Community Research and Development Information Service - CORDIS

FP6

HELISAFE TA — Result In Brief

Project ID: 502727
Funded under: FP6-AEROSPACE
Country: Germany

Helicopter safety – for dummies

Although the use of so-called crash-test dummies in the automobile industry is quite familiar to all of us, it is largely ignored in the field of helicopter safety. An EU-funded project enabled design and development of crash test dummies, simulation tools and advanced sensor systems that significantly reduce the risk of injury and fatality in the event of helicopter crashes.
Helicopter safety – for dummies
Most helicopter accidents occur at low altitudes, during take-off and landing or while flying low during bad weather conditions and rescue efforts. Occupants of helicopters flying at low speeds and that go down from low altitudes actually have good chances for survival – as long as safety measures start taking into account the occupants in addition to the fuselage, cockpit and cabin.

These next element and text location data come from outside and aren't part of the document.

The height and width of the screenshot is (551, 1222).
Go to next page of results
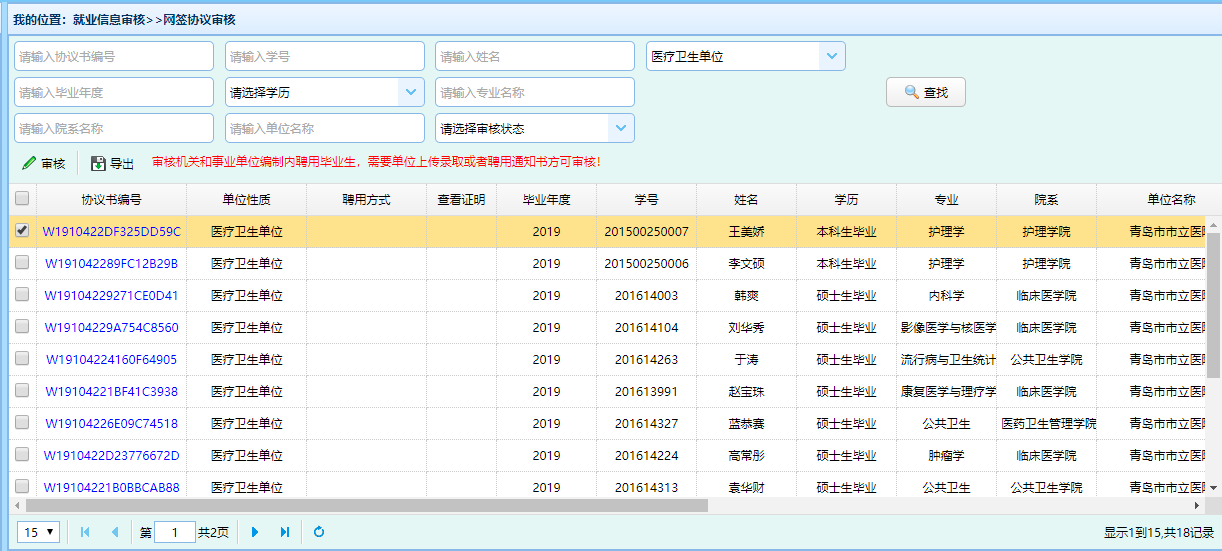255,532
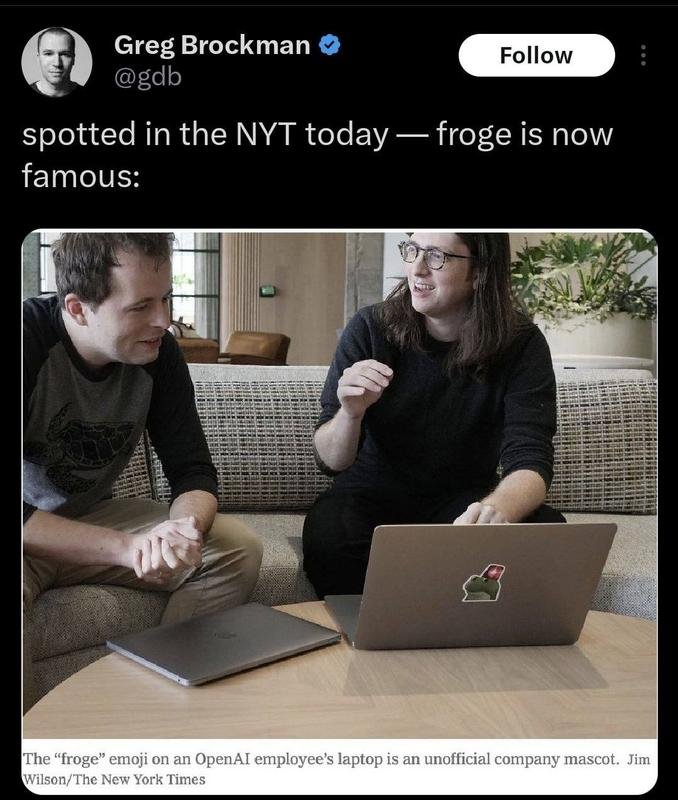Tap the froge sticker on the laptop lid
Screen dimensions: 678x800
pos(483,583)
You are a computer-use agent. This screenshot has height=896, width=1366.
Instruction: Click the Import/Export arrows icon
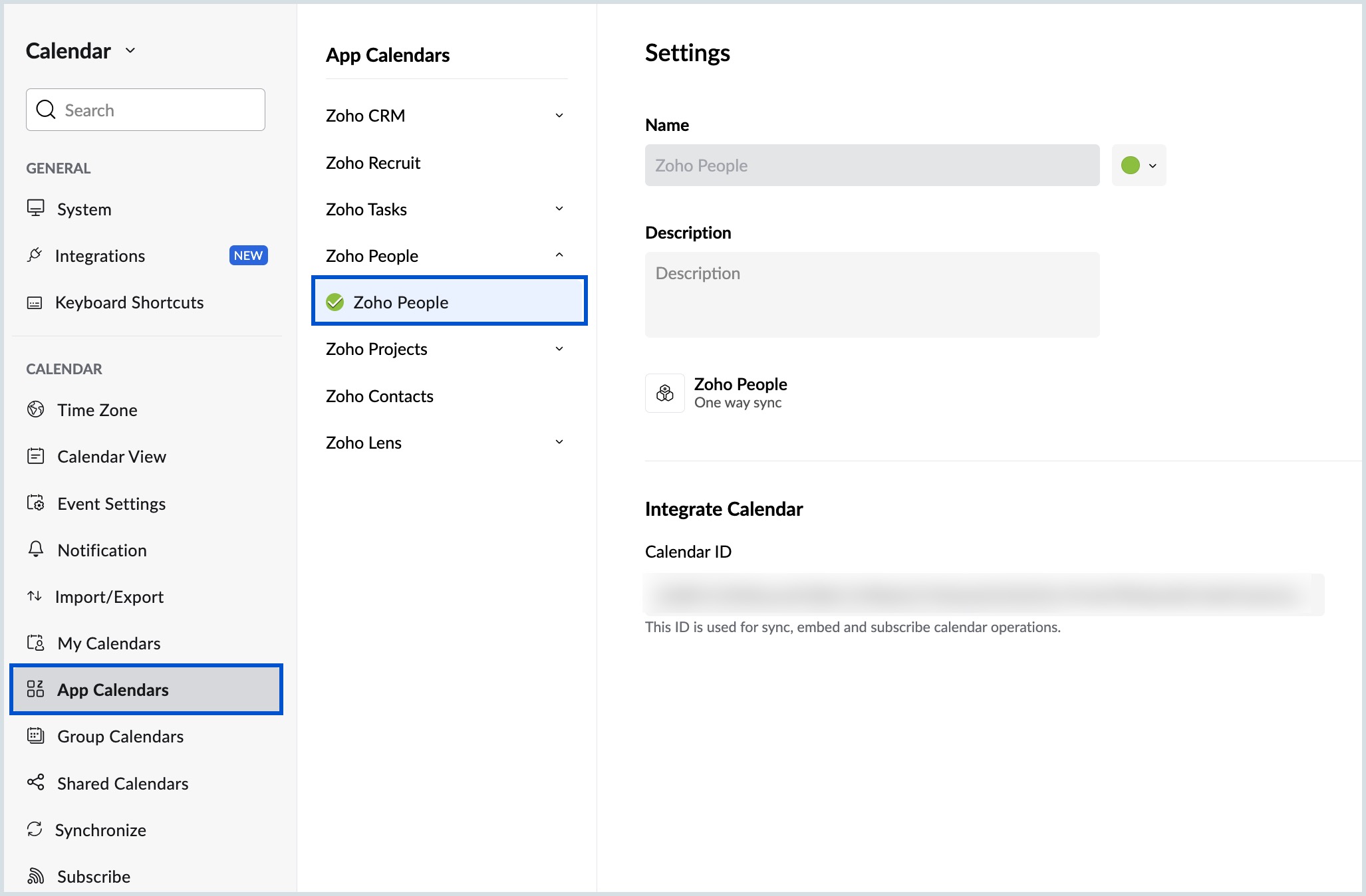pyautogui.click(x=35, y=596)
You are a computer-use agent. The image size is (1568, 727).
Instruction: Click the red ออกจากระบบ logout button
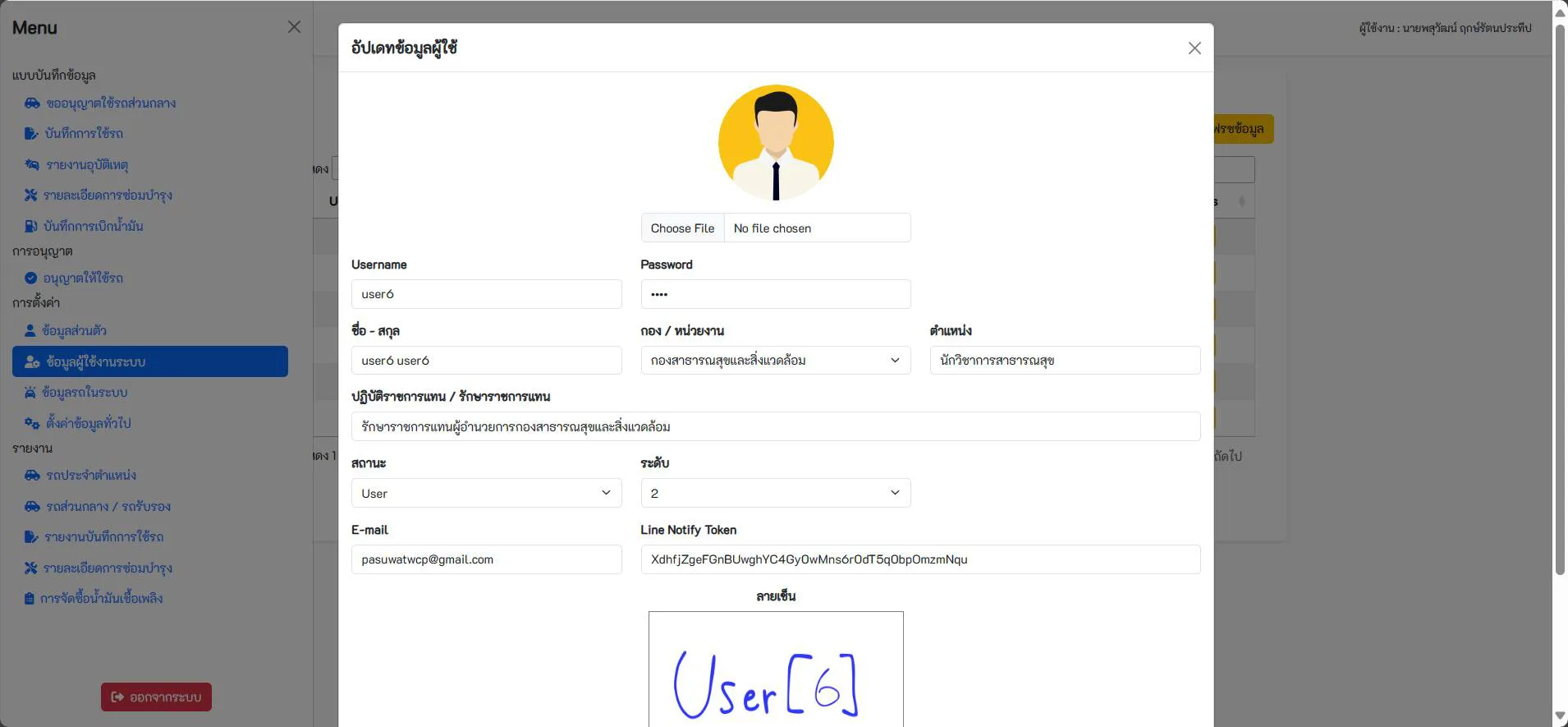tap(156, 697)
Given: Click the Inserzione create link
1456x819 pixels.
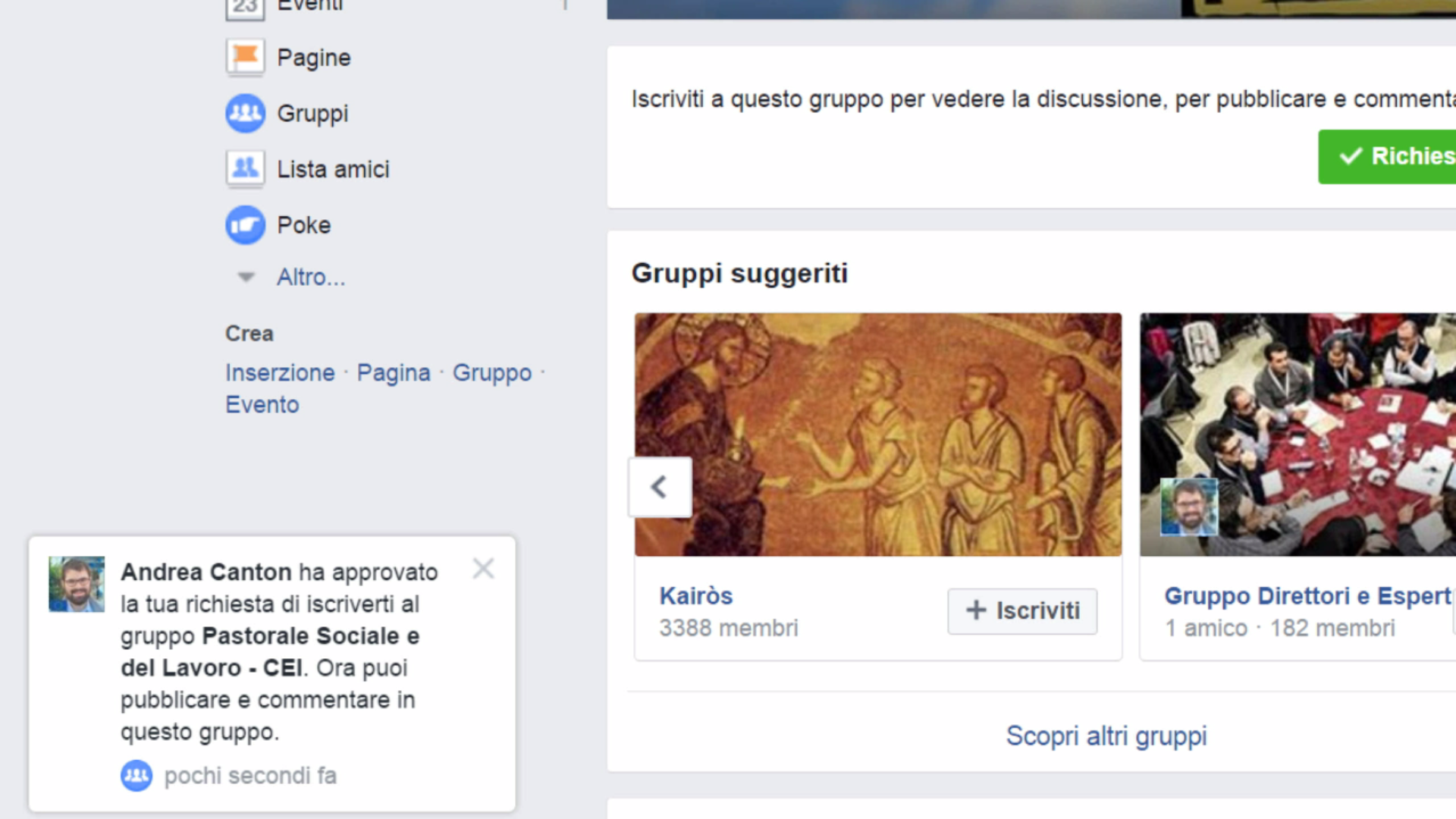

The ‘Helicopter occupant safety technology application’ (Helisafe TA) project was designed to investigate occupant survivability scenarios via full-scale crash tests, an innovative new simulation package and crash test dummies designed specifically for helicopter analyses.

The researchers first conducted a full-scale baseline drop test of a helicopter fuselage with sensors enabling reconstruction for further tests using real crash loads. They created a modified Helisafe FAA (Federal Aviation Authority) hybrid III dummy and a second hybrid dummy, enabling inclusion of 95 % of the adult population. They then developed the advanced helicopter occupant simulation software (HOSS) along with an advanced crash sensor system. When used in combination investigators can simulate complex cabin and cockpit systems, more severe crash scenarios and, most importantly, occupant effects.

The results enabled the researchers to elucidate many ways in which decoupling the structural integrity of the helicopter from the human dynamic response may in fact lead to more injuries and fatalities. For example, crushable fuselages often lead to insufficient energy absorption and decreased passenger safety, restraint systems alone do not guarantee survival, and crashworthy seats (capable of surviving a crash) may in fact produce a dynamic response the human body is unable to withstand.

The Helisafe TA outcomes resulted in a 33 % decrease in the probability of injury in the most typical helicopter crash. The researchers estimated that 30–50 % of fatalities can be avoided with effective safety equipment.

The project thus contributed helicopter and occupant safety validation tools, heretofore non-existent in Europe, that promise to ensure the safety of both passengers and pilots during routine take-off and landing as well as during dangerous rescue conditions. Advances in this area contribute to saving lives while providing a significant competitive edge and potential new jobs for the European aeronautical industry.